■ **WORK INSTRUCTION**
Without including any images, set down the records below exactly.

--------------------------------

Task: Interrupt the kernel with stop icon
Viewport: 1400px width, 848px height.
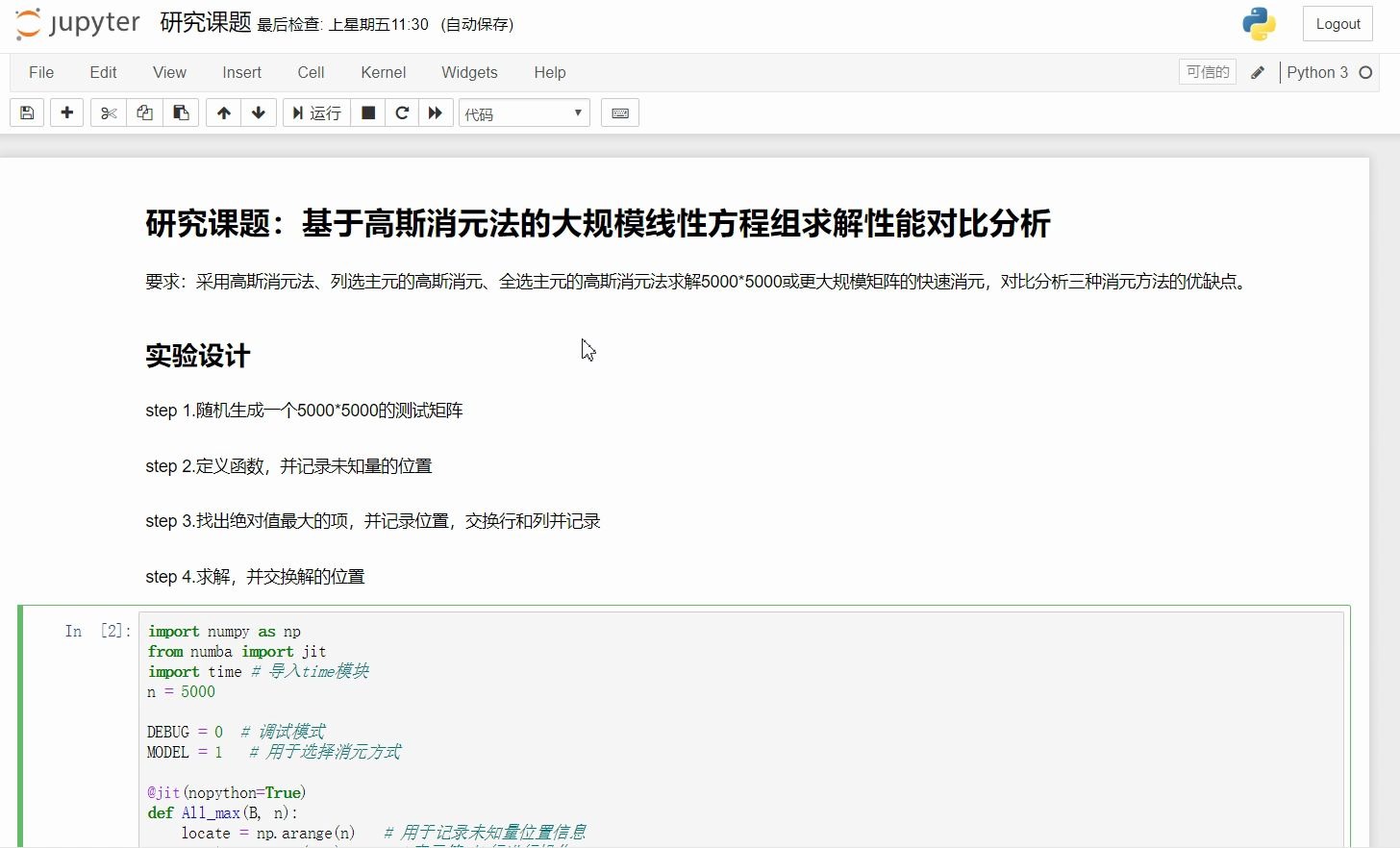Action: pyautogui.click(x=367, y=112)
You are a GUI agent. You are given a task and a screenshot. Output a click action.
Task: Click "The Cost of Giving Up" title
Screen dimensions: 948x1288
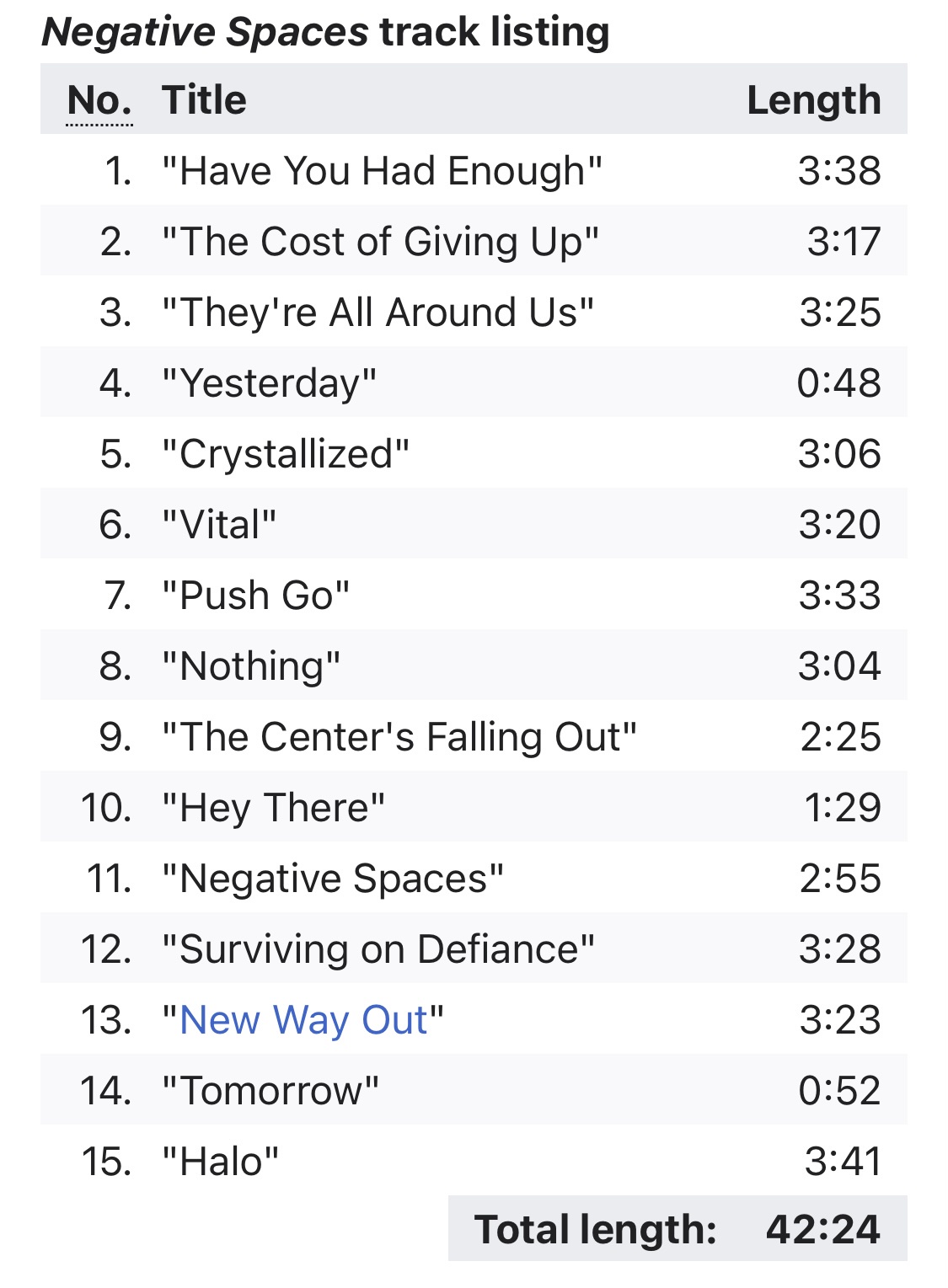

--------------------------------

■ **PROBLEM SOLUTION**
Task: Interrupt the kernel with stop icon
Viewport: 1400px width, 848px height.
Action: pyautogui.click(x=367, y=112)
You are a GUI agent. You are given a task and a screenshot. Output a click action.
Task: Click "The Cost of Giving Up" title
Screen dimensions: 948x1288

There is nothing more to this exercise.